One semester, I was teaching a Dramatic Literature course at a major public university on the East Coast, when I was approached by four women after the first session.

The four walked up to me and one of them told me they were Muslim and that I had to guarantee them no man would touch them during class.

I was stopped for a moment by their request.  When I looked up from my desk, I saw they were all dressed in traditional Eastern clothing and their heads were covered and they were deadly serious.

“We thought this was a literature class,” one of them said.

“It is,” I replied.


“But you just said we would be acting out scenes.  That isn’t reading literature.  That involves moving around the classroom,” said another.

“Some people teach dramatic literature by sitting around discussing only the text, and other teachers, like me, believe in integrative learning: Plays are not meant to just be read.  You only get the real meaning in the context of a performance and you start to get there by acting out parts and scenes and becoming characters.”

Another one replied, “Yes, but that means we might be touched by a man.  That is unacceptable to us.”

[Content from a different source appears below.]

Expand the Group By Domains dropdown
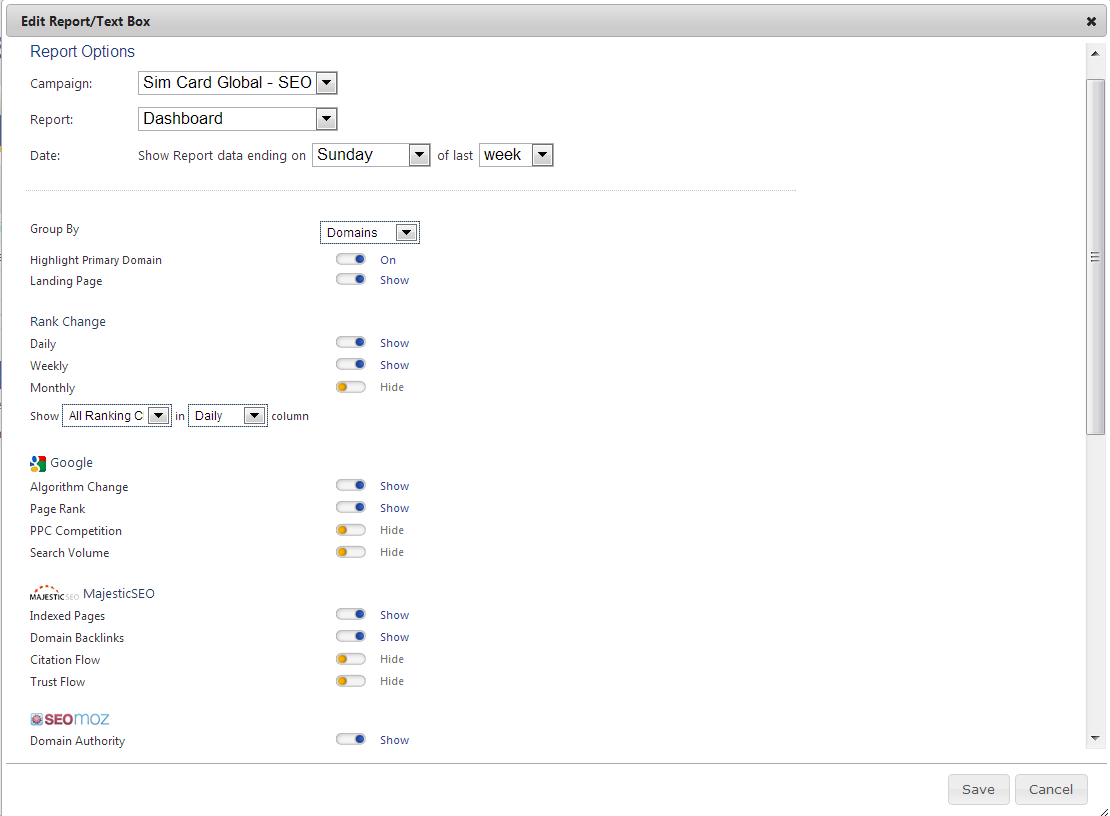 [370, 233]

The last woman spoke up to add, “You must guarantee us that no man will touch us.”

I was puzzled.  I’d had Muslim women in my other classes and I never had this sort of issue.  The other Muslim students appeared to observant and they covered their heads as well.  They interacted with the non-Muslim students in class and they might have even been inadvertently touched by a man in class.  One female Muslim student even played three parts in one scene and two of those roles were male; when she was a young boy, she put a baseball cap over her hijab and gave a memorable, outstanding performance.

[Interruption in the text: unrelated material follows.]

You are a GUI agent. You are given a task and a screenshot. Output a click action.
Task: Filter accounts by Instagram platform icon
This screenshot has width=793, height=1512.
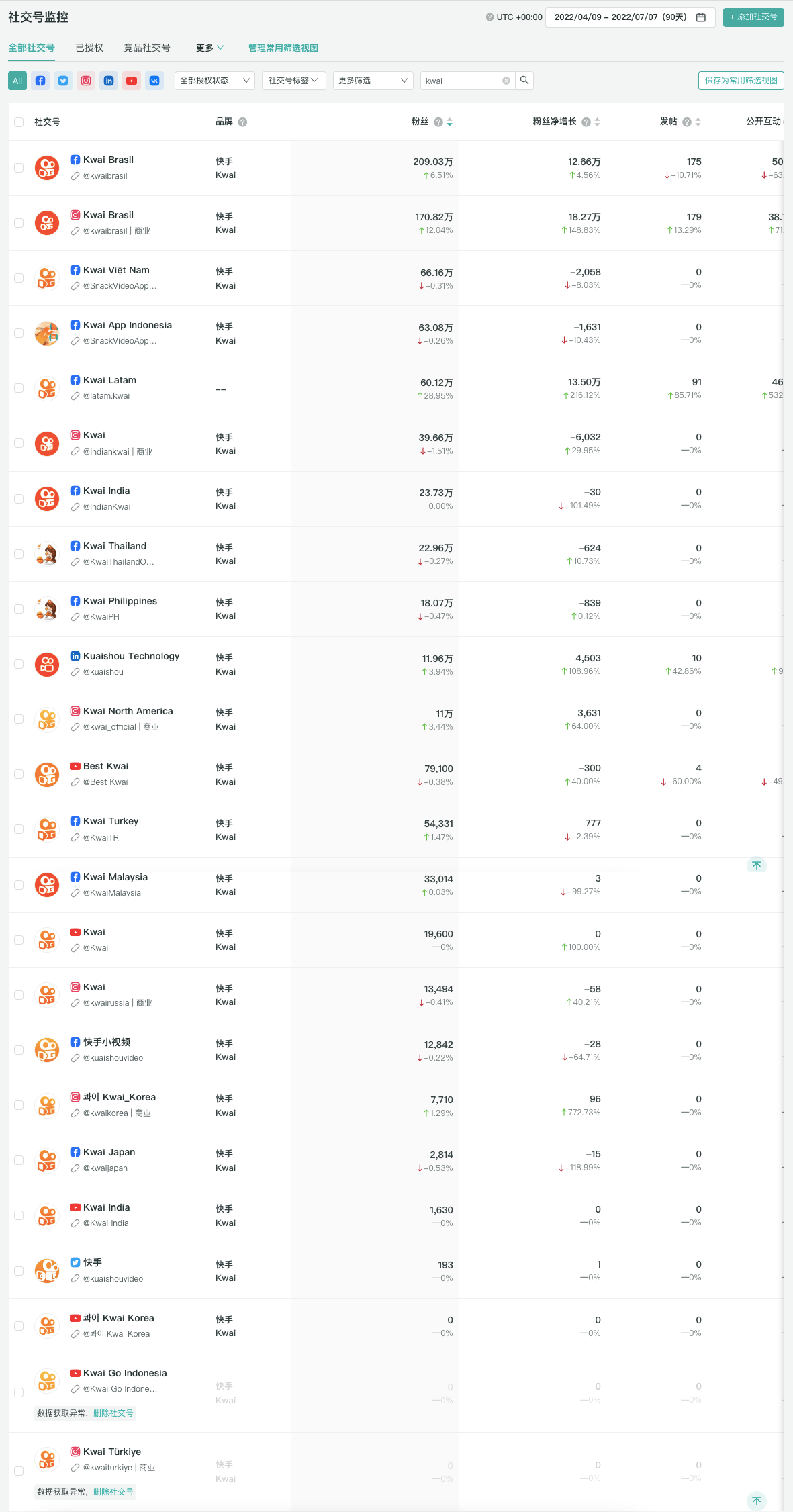[x=86, y=81]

“I can’t guarantee no man will touch you,” I said.  Their faces twitched a bit in a dismissal of my answer.  “I understand your concern,” I continued, “and I can guarantee you that you won’t have to act in a scene with any men; but I cannot guarantee you that a man won’t inadvertently touch you, or unintentionally brush by you in the chaos of setting up a scene or in the preparation of moving sets and lighting equipment.  I can’t control the unfettered, free movement, of the class.”

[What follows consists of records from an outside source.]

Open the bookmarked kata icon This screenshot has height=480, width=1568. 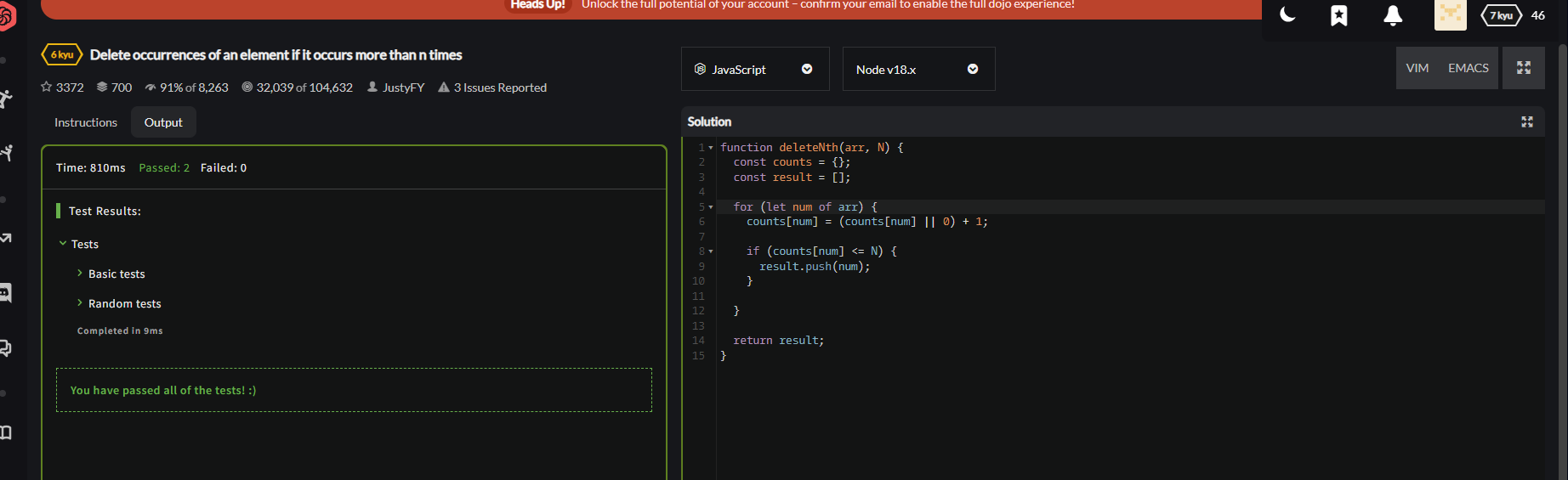pyautogui.click(x=1338, y=15)
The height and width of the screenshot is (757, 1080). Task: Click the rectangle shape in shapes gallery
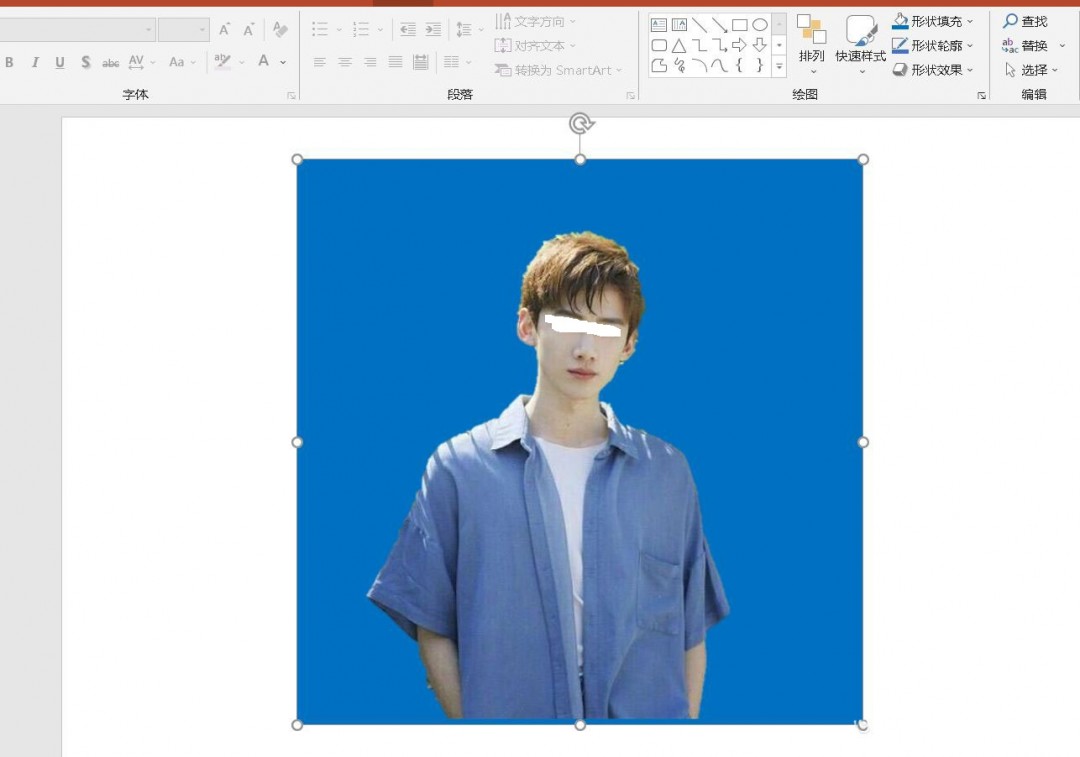739,25
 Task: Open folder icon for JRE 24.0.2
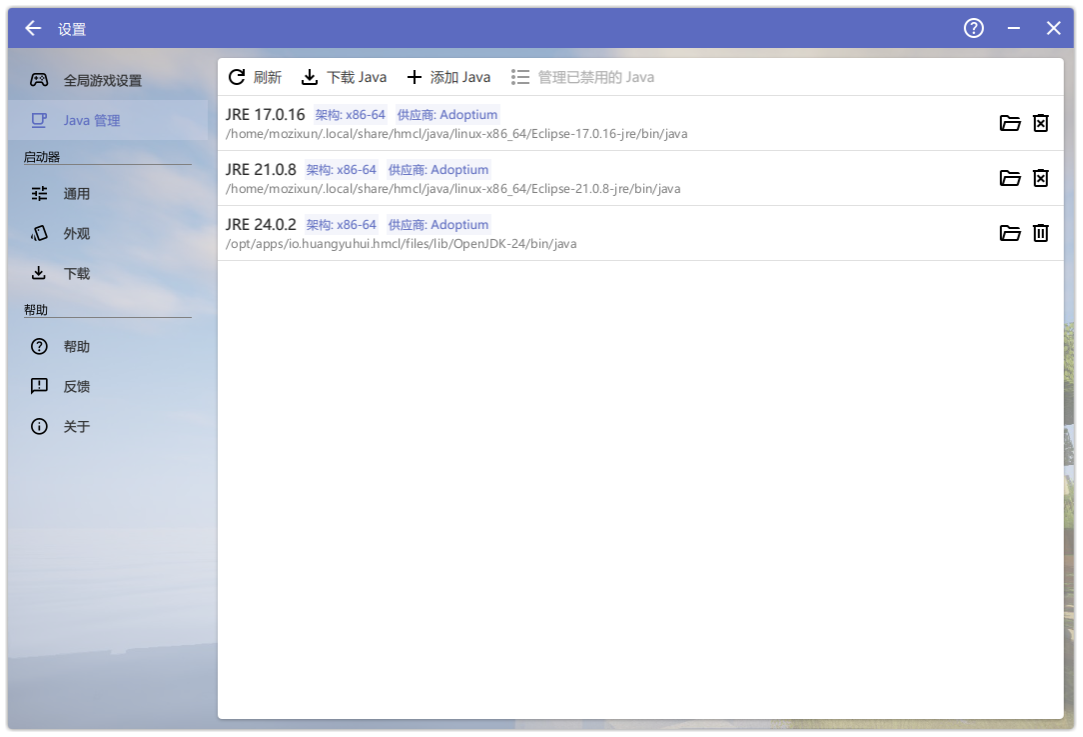1010,233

The group of women thanked me and left the room.

As they walked away, I wondered how they managed to walk down the crowded hallway they were entering — or along a busy street — without being “touched” by a man. I seem to always get bumped into by all sorts of people on the train and the bus and the sidewalk.

The next day, I was disappointed to learn all four women dropped the class.

I still think the loss was massively theirs, and not ours.